**Texte fourni**
################
Des produits qui changent

En 20 ans, le type de drogues que l’on trouve dans la rue a changé. «Quand j’ai commencé, c’était l’héroïne qui était consommée. La cocaïne était présente, mais plutôt au boulevard Royal ou au Kirchberg, c’était la drogue des jeunes et des riches. Aujourd’hui, c’est tout à fait différent. Il y a une très grande disponibilité de la cocaïne», observe Raoul Schaaf. Le centre, en lien avec le Laboratoire national de santé, teste les substances présentes sur le terrain. «Si le dealer est humain, c’est peut-être 18 à 20 % de cocaïne maximum. Si on peut le dire comme ça, c’est de la m…» Même constat pour l’héroïne dont la teneur n’est que 12 à 14 %, le reste étant coupé avec du paracétamol ou du lévamisole.
################
Données enregistrées

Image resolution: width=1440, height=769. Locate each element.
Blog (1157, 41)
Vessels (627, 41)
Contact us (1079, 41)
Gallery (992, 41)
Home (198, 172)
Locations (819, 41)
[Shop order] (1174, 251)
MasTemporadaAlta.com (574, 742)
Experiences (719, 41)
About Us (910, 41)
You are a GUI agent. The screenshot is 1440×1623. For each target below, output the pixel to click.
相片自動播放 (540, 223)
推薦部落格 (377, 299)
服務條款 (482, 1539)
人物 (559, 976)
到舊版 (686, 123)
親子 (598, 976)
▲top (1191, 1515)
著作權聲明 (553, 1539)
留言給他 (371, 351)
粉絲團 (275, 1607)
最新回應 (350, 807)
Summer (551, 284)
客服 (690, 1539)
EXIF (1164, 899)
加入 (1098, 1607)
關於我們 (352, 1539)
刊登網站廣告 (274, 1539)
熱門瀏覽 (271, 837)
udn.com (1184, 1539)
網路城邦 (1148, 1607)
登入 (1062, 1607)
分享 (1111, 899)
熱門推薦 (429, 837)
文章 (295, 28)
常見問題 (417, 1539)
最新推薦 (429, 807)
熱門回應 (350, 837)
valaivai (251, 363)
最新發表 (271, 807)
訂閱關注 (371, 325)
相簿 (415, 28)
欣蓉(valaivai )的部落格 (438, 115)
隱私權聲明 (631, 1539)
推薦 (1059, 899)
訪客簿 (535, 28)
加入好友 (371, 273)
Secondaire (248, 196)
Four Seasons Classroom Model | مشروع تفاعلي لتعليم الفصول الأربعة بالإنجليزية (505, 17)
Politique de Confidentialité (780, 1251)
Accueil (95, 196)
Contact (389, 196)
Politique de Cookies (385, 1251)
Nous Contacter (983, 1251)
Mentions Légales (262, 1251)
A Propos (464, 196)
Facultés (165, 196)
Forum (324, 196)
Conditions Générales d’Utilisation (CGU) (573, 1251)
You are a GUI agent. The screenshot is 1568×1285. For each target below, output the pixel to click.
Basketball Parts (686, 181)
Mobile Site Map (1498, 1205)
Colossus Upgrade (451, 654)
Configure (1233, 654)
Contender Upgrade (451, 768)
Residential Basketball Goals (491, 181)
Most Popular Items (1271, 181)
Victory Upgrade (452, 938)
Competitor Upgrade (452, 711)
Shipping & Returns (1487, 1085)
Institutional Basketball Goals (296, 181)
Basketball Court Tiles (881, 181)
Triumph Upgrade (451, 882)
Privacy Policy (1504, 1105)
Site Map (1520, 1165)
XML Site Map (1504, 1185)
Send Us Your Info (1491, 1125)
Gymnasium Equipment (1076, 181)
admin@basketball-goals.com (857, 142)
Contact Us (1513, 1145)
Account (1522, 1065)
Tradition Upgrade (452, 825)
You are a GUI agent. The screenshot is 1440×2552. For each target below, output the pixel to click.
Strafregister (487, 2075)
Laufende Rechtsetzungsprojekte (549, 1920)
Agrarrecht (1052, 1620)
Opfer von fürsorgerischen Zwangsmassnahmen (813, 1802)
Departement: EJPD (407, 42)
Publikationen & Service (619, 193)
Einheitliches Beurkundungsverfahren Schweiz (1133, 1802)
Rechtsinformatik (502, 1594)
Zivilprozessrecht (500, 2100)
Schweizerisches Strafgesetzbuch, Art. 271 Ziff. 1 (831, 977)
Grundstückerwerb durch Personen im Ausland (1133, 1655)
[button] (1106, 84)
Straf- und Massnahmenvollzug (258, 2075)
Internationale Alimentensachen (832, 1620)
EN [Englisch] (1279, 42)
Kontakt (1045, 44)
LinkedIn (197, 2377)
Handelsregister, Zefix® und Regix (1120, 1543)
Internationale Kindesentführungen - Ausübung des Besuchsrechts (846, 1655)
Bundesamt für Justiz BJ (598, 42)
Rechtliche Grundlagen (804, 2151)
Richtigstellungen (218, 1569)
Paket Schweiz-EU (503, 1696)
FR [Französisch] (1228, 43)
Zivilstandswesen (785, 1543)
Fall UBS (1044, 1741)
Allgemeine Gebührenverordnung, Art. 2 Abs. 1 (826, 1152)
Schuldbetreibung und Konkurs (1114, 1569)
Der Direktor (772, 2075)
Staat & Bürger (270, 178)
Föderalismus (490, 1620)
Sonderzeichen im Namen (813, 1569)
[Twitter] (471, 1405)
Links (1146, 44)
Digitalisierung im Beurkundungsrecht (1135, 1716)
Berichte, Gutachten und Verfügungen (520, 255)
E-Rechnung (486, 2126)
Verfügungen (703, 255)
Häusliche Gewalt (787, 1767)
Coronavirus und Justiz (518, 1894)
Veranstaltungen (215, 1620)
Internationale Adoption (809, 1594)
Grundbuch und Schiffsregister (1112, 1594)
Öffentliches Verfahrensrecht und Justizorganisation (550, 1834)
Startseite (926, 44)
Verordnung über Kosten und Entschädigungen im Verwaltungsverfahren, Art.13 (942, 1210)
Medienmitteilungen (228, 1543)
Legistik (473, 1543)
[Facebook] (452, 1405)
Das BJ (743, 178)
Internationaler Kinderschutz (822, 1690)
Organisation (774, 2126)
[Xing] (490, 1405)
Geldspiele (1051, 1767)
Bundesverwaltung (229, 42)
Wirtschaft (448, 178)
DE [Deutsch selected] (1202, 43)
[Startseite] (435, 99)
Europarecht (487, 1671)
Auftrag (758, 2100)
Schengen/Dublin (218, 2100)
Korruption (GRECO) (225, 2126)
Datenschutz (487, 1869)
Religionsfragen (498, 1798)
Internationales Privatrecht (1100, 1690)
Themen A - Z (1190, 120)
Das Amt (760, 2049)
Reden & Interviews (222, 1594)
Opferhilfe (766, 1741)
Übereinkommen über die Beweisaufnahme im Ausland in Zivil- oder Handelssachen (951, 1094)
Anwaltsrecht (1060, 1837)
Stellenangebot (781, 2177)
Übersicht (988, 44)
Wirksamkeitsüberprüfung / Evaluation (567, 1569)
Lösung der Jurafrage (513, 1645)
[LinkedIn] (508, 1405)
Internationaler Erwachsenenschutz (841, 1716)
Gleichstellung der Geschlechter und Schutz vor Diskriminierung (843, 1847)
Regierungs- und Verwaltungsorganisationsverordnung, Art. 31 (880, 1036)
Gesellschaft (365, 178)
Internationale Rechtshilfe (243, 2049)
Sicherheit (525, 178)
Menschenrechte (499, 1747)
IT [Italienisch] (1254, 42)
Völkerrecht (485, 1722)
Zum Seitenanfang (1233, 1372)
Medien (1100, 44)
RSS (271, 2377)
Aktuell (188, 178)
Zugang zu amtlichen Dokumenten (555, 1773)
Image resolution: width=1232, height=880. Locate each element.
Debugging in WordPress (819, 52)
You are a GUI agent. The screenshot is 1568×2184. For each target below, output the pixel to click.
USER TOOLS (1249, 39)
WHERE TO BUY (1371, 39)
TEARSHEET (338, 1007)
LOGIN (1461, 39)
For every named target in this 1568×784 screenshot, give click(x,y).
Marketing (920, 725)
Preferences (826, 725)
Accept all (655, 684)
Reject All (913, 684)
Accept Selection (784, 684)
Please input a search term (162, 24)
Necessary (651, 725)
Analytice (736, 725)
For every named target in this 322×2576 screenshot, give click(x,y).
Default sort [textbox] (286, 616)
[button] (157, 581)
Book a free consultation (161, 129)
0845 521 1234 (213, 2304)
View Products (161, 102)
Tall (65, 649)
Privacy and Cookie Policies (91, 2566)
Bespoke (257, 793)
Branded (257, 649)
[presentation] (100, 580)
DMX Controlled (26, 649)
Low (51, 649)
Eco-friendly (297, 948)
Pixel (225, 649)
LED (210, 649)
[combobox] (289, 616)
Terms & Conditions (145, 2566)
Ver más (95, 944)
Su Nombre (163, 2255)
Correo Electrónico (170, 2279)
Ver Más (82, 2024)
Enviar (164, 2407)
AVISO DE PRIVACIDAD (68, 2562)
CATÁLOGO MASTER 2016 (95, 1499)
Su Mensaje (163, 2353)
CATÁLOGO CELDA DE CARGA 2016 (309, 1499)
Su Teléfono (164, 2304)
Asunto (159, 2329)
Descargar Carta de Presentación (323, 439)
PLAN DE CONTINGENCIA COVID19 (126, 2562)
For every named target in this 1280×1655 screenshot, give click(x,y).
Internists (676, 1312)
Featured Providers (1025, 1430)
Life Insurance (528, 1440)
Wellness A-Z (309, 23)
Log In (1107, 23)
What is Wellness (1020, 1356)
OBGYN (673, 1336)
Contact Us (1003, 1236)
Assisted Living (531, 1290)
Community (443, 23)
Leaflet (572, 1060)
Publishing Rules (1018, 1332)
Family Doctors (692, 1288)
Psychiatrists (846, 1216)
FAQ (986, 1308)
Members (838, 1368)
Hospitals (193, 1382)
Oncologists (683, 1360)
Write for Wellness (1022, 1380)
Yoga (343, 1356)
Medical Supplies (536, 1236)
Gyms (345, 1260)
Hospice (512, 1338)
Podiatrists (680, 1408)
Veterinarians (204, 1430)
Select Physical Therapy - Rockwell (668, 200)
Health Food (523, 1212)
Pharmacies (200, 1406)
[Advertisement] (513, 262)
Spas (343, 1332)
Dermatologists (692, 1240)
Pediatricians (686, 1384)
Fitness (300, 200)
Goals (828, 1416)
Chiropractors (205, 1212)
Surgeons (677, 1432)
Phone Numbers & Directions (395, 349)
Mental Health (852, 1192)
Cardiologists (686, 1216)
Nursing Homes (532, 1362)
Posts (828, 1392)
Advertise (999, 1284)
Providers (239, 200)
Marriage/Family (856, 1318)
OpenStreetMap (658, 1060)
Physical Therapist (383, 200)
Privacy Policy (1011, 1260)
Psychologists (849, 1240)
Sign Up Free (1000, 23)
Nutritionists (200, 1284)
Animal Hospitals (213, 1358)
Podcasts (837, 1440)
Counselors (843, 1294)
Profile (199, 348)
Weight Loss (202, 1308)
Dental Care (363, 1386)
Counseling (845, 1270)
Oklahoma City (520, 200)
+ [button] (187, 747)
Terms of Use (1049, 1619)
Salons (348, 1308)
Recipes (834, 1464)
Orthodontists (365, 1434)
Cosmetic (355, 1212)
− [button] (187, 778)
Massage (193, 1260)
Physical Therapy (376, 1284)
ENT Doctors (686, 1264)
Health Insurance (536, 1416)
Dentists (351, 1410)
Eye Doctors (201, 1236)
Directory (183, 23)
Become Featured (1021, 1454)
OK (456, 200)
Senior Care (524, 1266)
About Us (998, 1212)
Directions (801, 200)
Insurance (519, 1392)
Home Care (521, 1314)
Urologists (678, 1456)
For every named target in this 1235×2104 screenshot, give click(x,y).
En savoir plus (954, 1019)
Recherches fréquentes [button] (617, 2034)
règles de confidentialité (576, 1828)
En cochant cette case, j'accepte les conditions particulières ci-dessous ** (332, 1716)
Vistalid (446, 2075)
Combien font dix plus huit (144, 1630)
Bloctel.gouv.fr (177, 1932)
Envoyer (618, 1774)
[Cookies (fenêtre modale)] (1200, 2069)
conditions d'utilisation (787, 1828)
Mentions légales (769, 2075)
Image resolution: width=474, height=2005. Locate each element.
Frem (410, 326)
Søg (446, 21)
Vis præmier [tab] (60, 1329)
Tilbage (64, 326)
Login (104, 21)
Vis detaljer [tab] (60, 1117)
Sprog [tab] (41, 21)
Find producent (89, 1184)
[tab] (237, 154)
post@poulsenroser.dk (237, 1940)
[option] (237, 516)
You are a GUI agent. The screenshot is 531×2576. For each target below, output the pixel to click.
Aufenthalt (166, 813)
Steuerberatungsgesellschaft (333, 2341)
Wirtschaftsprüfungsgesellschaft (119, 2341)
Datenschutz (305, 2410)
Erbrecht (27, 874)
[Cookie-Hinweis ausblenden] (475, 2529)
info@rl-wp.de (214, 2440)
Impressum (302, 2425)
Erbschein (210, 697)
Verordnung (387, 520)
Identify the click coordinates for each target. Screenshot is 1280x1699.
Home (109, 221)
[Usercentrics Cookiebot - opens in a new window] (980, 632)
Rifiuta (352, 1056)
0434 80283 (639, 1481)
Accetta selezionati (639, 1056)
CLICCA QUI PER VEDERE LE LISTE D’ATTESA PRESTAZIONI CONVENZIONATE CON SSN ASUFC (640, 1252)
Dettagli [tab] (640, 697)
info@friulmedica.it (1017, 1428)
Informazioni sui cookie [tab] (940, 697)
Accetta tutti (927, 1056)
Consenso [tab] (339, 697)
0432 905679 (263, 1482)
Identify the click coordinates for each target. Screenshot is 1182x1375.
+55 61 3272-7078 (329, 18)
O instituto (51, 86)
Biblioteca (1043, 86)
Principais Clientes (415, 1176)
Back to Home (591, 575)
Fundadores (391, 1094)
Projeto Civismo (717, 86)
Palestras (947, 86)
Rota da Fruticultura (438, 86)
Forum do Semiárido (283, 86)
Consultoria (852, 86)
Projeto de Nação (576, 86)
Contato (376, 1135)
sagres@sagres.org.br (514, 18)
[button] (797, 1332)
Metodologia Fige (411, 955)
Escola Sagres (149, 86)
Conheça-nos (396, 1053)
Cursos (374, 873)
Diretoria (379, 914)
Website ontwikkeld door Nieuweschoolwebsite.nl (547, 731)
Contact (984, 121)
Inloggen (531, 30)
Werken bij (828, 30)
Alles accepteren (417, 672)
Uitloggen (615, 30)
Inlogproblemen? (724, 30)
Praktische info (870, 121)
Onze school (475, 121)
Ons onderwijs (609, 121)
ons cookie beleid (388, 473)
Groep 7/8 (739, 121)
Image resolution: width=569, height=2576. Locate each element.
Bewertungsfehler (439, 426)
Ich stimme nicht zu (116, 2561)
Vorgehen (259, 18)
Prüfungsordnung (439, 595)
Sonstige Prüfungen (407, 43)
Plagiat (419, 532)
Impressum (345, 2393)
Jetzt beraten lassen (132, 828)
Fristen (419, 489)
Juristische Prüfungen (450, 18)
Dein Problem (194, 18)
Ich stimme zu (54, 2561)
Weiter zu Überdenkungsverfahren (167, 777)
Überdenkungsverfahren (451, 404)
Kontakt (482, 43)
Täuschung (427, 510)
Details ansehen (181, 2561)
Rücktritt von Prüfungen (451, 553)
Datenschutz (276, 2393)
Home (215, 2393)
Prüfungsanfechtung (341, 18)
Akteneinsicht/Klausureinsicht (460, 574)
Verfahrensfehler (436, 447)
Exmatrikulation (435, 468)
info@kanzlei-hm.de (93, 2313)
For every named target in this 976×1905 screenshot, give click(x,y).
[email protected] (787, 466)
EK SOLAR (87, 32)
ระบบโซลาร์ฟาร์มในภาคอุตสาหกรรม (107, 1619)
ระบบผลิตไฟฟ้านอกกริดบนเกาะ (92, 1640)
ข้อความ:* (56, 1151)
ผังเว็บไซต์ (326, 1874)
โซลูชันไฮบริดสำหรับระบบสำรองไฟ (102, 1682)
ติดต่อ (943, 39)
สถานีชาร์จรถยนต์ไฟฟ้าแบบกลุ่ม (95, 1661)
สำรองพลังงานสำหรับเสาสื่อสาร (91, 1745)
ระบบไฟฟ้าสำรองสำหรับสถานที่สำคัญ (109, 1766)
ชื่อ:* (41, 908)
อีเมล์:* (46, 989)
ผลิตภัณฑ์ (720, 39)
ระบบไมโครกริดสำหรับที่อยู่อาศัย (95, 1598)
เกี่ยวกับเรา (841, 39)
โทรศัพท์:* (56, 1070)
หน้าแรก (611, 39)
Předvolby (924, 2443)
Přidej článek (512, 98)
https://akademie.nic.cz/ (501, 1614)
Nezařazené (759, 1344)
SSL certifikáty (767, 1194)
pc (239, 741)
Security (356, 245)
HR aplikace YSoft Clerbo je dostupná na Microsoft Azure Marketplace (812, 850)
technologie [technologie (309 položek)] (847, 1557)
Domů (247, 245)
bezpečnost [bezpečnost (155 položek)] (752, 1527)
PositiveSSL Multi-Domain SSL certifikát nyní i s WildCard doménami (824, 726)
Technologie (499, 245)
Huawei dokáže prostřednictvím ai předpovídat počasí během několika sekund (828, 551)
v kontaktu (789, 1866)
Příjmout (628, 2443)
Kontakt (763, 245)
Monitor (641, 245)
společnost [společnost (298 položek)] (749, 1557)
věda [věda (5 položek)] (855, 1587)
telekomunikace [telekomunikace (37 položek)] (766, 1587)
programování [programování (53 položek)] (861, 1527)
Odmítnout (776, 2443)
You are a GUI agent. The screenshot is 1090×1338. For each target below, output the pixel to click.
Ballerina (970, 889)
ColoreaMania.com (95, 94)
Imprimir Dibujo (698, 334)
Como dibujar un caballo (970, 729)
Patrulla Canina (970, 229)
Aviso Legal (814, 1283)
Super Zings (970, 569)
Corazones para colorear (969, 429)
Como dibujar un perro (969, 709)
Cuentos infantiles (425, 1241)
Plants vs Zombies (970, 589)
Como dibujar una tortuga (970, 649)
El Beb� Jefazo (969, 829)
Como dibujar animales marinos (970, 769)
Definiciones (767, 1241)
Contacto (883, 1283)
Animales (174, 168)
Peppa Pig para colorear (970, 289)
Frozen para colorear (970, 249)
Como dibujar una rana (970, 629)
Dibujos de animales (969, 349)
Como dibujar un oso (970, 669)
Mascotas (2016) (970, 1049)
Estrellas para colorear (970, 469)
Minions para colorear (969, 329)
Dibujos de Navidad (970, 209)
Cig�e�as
################
**Consignes de l'exercice**
Recopiez le texte fourni en entier, sans rien y changer. Les données forment un matériau à part, distinct du texte fourni.

**Réponse à l'exercice**
Des produits qui changent

En 20 ans, le type de drogues que l’on trouve dans la rue a changé. «Quand j’ai commencé, c’était l’héroïne qui était consommée. La cocaïne était présente, mais plutôt au boulevard Royal ou au Kirchberg, c’était la drogue des jeunes et des riches. Aujourd’hui, c’est tout à fait différent. Il y a une très grande disponibilité de la cocaïne», observe Raoul Schaaf. Le centre, en lien avec le Laboratoire national de santé, teste les substances présentes sur le terrain. «Si le dealer est humain, c’est peut-être 18 à 20 % de cocaïne maximum. Si on peut le dire comme ça, c’est de la m…» Même constat pour l’héroïne dont la teneur n’est que 12 à 14 %, le reste étant coupé avec du paracétamol ou du lévamisole.